In the 1990s, however, there was a resurgence of interest in World War I memorials. This was driven partially by a sequence of academic works on the social and cultural character of the conflict, aided by a sequence of artistic exhibits of some of more famous designers in the 1980s, and partially by generational change in many countries. As the generation who had lived and fought during the war died off, explaining the context of the memorials became more important. In France, veteran groups had begun to build memorial museums alongside the major monuments and battlefields from the late 1930s onwards.

Similar efforts made at the end of the 20th century to create additional museums to explain the events of the war and the memorials; these initiatives have the support of the Commonwealth War Graves Commission – the successor to the IWGC – but caused concerns amongst British government officials, due to concerns that they might cheapen the symbolism of the memorials. As old imperial links declined, in 1993, Australia decided to repatriate one of its unidentified war dead from the Western front to form its own Tomb of the Unknown Soldier in Canberra.

Meanwhile, some of the political tensions of earlier generations faded, allowing new memorials to be built. In the Republic of Ireland, new war memorials were built, trips organised to war memorials in Europe, and the National War Memorial Gardens were restored and finally officially opened in 1995.

Temporary memorial for Remembrance Day in the Channel Islands, 2011

In Russia, the Memorial park complex of the heroes of the First World War was built on the site of the former Moscow City Fraternity Cemetery after the fall of Communism, opening in 2005 at a cost of 95 million roubles. The park includes 12 monuments, amongst which was the only surviving headstone from the cemetery and a new memorial chapel. In contrast, by the early 21st century, the numbers visiting the IJzertoren tower during the annual pilgrimages declined significantly as memories of the conflict faded.

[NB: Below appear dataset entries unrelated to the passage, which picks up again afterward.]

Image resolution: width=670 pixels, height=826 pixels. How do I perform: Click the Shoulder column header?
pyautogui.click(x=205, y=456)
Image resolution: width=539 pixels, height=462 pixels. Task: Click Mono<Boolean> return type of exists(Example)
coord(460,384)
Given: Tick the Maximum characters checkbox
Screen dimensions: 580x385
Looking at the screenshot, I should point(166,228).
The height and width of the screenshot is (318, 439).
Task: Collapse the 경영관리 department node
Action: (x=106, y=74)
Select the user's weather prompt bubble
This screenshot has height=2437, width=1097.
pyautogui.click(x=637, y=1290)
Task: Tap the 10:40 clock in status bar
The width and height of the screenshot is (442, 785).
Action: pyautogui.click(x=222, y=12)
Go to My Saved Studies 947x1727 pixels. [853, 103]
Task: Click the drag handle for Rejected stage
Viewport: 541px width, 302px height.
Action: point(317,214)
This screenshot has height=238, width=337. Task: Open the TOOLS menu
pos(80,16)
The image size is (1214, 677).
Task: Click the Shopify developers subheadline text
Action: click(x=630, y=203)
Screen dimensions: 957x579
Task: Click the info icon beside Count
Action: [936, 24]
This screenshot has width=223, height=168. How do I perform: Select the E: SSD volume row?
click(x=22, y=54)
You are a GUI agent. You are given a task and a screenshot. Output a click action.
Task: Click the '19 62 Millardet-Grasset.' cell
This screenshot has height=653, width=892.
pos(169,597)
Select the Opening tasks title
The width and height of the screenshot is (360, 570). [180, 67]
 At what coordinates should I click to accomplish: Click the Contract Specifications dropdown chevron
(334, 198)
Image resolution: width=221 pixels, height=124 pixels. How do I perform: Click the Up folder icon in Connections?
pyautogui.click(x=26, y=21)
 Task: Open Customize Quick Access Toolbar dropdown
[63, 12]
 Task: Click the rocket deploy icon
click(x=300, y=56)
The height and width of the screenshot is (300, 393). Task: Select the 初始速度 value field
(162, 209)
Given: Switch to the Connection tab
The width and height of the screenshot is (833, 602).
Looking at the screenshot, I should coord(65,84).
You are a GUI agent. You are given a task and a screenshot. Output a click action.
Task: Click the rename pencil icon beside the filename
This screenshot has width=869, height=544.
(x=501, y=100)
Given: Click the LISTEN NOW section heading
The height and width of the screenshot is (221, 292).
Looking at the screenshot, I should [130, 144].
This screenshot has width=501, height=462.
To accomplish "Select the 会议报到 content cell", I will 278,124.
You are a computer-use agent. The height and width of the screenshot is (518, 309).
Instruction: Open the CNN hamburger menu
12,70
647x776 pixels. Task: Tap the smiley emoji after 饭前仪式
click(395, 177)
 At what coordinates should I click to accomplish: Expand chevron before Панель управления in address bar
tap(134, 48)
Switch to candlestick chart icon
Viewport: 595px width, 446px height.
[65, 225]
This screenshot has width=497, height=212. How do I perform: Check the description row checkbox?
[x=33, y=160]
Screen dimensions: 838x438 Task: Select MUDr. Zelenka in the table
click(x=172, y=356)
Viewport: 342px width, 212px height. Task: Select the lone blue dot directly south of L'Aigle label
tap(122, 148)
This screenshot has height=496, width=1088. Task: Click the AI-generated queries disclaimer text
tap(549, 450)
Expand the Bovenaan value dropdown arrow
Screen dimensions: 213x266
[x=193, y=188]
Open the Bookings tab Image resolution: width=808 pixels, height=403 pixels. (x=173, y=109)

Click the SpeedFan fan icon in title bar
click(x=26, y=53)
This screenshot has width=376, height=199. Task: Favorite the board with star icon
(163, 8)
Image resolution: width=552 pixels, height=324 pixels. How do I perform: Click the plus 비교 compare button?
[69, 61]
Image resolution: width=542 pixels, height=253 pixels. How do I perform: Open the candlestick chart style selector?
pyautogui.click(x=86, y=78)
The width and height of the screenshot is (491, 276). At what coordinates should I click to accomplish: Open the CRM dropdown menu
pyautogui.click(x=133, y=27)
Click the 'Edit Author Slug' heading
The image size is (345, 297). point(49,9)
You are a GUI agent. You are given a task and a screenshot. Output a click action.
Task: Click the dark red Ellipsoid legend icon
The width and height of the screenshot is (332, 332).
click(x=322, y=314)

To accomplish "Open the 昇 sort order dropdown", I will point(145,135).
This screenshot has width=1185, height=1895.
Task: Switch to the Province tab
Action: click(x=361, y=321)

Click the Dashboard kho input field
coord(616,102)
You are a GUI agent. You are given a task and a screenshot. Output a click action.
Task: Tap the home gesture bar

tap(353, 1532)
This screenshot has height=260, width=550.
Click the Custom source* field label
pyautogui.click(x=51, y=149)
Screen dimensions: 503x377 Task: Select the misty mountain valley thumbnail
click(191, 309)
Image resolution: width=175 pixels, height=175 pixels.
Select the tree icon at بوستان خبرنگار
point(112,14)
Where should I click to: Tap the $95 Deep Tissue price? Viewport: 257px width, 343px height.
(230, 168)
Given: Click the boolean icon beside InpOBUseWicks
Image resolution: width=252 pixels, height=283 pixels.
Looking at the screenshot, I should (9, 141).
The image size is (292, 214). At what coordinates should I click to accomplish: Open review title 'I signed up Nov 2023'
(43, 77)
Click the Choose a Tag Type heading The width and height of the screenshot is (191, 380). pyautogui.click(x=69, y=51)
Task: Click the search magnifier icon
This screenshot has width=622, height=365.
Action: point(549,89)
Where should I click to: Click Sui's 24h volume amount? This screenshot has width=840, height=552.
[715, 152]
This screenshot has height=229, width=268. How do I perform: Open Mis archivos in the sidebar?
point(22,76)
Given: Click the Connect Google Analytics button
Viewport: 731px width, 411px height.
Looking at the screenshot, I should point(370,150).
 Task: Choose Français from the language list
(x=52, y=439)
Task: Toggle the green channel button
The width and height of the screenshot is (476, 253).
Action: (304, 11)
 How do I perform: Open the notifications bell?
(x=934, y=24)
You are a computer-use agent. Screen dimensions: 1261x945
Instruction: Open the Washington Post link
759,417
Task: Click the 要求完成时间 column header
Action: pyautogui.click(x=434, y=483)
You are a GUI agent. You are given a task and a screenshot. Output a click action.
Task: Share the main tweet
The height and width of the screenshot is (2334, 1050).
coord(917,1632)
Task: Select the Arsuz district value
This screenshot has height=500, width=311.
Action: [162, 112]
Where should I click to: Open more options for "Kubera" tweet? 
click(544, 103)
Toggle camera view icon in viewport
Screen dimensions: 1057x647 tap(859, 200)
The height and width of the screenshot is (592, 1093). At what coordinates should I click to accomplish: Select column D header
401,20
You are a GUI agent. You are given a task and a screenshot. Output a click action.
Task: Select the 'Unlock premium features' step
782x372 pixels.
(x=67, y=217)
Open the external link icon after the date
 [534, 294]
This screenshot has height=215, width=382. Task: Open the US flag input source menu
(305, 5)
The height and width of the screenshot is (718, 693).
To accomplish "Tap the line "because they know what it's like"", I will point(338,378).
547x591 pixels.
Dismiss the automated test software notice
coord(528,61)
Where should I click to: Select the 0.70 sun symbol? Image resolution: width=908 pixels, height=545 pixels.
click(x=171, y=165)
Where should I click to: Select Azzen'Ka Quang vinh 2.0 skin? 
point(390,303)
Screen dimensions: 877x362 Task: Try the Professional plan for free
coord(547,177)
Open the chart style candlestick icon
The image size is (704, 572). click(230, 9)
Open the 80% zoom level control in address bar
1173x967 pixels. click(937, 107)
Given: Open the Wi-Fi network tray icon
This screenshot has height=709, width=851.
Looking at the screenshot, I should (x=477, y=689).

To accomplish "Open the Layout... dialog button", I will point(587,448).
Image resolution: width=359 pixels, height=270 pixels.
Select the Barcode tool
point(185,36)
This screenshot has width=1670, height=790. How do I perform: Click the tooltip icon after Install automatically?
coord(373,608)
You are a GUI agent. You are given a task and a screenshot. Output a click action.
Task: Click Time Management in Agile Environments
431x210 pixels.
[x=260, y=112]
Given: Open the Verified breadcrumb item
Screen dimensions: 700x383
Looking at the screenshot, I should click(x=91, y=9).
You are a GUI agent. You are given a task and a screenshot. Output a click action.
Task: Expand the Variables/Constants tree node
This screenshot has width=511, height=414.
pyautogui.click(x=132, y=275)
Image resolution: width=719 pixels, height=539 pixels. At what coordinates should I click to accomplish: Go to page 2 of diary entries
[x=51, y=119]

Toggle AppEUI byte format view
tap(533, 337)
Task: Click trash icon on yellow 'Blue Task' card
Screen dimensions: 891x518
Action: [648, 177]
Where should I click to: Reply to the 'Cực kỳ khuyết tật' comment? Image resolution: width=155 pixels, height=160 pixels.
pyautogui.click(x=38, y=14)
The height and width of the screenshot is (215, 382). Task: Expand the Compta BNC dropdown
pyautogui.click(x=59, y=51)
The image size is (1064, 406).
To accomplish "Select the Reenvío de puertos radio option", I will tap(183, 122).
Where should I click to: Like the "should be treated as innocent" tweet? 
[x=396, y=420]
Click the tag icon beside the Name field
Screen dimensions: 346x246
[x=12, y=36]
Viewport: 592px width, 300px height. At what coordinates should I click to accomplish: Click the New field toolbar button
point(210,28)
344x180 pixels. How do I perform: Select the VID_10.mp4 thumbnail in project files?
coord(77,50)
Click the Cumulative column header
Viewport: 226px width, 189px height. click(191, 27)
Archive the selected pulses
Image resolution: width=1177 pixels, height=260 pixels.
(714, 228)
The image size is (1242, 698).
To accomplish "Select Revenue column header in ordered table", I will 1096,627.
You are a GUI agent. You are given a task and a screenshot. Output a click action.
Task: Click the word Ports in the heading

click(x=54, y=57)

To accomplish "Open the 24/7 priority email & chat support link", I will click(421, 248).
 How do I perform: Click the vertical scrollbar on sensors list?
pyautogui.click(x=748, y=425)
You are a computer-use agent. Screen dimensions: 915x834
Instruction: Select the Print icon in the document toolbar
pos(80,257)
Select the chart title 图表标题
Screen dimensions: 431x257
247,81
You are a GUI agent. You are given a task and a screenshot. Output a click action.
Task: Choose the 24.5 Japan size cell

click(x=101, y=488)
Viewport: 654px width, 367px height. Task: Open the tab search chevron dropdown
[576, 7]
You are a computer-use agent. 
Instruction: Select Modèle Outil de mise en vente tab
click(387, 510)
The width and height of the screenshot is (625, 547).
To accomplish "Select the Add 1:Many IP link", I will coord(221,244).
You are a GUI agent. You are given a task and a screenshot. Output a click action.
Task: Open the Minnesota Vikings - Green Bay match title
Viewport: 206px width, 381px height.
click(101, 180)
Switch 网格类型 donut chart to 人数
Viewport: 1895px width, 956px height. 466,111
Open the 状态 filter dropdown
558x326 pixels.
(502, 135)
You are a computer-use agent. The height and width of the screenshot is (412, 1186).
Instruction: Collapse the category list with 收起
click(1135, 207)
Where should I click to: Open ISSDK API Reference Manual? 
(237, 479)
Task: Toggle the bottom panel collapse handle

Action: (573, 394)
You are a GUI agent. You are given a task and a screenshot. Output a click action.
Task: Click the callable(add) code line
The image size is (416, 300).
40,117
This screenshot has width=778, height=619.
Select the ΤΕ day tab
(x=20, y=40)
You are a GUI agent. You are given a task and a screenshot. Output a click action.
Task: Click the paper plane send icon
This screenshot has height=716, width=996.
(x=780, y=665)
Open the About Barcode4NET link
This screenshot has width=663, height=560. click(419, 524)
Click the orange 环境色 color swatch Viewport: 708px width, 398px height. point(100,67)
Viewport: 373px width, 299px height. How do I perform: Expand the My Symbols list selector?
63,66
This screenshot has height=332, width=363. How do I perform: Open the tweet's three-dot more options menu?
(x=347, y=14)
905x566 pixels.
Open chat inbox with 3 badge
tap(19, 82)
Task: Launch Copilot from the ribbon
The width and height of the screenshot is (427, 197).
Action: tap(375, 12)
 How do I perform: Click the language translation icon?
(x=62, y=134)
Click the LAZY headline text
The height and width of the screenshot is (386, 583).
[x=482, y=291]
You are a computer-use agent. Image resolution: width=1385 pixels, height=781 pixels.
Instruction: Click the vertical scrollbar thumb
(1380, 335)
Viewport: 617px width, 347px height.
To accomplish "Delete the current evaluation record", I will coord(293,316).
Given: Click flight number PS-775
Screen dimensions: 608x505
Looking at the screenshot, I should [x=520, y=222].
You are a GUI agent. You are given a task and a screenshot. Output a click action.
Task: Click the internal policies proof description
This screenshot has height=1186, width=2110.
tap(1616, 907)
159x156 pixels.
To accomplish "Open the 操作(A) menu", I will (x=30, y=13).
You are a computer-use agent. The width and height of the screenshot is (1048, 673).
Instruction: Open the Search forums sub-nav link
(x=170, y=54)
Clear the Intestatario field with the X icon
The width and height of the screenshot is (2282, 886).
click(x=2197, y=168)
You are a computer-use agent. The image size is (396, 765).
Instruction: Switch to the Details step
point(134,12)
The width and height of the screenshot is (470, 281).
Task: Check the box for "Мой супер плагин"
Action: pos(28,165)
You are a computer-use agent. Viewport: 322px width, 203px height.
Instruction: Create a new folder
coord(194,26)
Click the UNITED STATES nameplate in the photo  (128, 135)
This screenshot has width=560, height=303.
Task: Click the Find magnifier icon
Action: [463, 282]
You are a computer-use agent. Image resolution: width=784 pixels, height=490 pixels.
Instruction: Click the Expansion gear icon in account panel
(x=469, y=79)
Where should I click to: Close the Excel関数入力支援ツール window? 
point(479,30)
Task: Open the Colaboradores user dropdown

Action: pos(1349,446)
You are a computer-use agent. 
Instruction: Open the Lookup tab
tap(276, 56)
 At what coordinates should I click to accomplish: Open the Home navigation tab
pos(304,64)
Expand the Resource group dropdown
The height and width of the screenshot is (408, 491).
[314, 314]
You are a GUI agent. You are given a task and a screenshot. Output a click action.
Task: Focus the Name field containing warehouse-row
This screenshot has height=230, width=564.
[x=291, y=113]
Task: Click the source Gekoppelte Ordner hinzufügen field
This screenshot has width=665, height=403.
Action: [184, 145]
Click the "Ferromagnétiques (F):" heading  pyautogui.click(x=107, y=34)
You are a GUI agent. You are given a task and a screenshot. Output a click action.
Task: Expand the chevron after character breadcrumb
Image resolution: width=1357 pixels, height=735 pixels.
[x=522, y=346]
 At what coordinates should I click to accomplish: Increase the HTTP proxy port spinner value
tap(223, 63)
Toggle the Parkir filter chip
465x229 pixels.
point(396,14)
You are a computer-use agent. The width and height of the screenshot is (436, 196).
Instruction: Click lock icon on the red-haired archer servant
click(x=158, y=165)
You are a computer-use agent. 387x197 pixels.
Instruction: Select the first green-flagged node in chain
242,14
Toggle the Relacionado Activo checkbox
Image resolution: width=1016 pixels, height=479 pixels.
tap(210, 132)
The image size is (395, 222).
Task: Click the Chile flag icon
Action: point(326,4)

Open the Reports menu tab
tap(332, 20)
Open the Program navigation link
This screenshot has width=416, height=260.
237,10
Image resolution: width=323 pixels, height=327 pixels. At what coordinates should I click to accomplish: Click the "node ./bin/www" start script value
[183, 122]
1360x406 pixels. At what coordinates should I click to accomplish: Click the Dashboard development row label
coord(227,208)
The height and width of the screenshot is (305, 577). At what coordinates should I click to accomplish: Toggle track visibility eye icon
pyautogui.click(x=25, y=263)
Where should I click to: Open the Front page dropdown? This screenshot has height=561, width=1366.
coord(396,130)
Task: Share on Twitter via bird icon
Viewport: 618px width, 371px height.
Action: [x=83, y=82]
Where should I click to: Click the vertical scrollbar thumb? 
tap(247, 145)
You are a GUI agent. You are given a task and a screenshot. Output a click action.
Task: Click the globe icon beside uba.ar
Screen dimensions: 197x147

In the late 1990s and start of the 21st century visitor numbers to the Western Front memorials have risen considerably, and Australian visitors to the memorials at Gallipoli have increased hugely in recent years; the Prime Ministers of Australia and New Zealand opened a new memorial at the site in 2000.
World War I memorials remain in ceremonial use on Remembrance Day – the post-World War II successor to Armistice Day – Anzac Day and other national occasions, while many utilitarian memorials are still in use by local communities in the 21st century. Systematic efforts are being made to catalogue and record the memorials, with a number of individual restoration projects undertaken with public and private funding; the Liberty Memorial in the US, for example, was renovated and declared the country's national World War I museum in 2005. During the First World War centenary, the memory of the war became a major theme for scholars and museums. Many museums and historical societies set up special exhibits, websites, and multimedia exhibits. Proposals were put forward to construct a new national US memorial to the conflict in Washington.